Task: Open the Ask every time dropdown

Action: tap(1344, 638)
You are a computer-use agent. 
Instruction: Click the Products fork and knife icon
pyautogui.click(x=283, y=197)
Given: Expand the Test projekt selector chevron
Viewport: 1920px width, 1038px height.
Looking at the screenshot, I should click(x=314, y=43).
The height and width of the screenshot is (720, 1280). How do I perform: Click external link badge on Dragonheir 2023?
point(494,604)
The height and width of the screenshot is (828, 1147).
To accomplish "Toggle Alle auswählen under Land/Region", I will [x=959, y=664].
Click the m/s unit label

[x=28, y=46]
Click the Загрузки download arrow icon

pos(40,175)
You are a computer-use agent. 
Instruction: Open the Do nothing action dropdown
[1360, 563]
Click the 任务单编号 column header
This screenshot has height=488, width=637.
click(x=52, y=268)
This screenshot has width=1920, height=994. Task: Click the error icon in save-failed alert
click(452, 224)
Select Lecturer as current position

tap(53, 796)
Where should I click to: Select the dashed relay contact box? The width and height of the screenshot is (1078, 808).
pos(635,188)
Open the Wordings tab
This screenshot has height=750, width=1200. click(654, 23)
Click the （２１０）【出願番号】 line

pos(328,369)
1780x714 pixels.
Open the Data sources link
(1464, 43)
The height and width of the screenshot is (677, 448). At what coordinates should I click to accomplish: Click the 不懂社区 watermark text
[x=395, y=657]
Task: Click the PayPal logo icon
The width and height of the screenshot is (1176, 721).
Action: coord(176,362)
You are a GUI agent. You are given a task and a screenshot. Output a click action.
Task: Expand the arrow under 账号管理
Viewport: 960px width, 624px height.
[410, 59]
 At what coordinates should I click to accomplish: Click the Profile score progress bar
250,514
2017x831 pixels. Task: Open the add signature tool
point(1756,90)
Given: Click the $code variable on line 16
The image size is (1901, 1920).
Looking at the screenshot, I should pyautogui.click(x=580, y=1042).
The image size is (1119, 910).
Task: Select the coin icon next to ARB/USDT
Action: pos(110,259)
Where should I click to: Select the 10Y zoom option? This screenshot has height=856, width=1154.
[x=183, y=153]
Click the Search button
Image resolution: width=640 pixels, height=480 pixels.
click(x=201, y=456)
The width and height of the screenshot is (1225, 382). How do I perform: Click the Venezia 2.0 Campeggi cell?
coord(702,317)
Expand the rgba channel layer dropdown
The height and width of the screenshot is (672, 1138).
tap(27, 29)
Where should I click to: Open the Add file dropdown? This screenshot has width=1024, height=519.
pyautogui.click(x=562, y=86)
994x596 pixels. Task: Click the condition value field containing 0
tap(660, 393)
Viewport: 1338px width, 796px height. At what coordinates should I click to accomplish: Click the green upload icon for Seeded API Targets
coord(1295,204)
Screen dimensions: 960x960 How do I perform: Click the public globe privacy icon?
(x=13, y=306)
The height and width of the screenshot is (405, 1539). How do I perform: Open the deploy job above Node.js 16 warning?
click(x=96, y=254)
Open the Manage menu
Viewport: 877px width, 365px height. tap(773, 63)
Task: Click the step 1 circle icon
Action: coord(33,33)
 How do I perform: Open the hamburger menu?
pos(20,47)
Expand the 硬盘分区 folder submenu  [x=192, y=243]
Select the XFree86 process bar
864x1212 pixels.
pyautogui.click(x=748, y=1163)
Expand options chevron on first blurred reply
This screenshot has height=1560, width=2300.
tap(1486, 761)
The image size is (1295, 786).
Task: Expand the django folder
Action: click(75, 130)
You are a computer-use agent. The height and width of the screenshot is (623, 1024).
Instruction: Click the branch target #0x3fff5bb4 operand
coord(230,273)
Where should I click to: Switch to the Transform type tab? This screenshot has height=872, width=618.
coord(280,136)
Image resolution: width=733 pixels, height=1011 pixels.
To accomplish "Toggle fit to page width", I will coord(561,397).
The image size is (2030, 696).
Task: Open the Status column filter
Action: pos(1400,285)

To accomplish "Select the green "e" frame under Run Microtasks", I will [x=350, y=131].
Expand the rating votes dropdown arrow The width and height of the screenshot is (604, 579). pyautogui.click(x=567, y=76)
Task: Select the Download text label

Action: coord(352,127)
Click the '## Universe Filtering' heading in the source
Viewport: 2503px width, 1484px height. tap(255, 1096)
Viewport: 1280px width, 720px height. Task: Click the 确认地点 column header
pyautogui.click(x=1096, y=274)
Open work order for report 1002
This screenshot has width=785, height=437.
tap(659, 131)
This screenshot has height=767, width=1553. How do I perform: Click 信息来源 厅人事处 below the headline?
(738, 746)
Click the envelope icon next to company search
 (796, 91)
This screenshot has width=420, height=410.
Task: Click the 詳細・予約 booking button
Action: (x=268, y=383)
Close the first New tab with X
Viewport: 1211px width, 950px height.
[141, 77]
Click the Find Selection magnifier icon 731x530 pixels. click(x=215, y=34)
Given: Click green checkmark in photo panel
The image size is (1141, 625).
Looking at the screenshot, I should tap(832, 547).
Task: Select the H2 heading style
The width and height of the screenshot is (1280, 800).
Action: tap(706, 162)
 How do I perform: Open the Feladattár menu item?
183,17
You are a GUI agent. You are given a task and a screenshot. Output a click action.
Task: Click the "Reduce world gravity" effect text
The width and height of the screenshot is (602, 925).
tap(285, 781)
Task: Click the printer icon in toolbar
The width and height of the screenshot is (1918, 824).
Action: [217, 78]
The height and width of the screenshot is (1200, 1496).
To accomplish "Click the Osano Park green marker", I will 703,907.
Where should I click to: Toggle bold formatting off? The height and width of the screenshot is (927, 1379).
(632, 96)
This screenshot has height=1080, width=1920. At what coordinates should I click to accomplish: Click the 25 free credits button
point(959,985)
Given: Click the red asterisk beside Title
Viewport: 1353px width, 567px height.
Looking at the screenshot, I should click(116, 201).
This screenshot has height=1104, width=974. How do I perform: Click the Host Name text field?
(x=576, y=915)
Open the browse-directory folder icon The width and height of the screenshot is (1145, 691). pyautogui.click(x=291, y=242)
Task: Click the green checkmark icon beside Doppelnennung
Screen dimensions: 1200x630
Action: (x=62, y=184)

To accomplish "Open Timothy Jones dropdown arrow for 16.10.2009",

= Problem to solve =
Return every line of the records in which the word "under" is found.

= Written solution =
To accomplish "Toggle Alle auswählen under Land/Region", I will [x=959, y=664].
Task: Expand the arrow under 账号管理
To accomplish "Select the green "e" frame under Run Microtasks", I will [x=350, y=131].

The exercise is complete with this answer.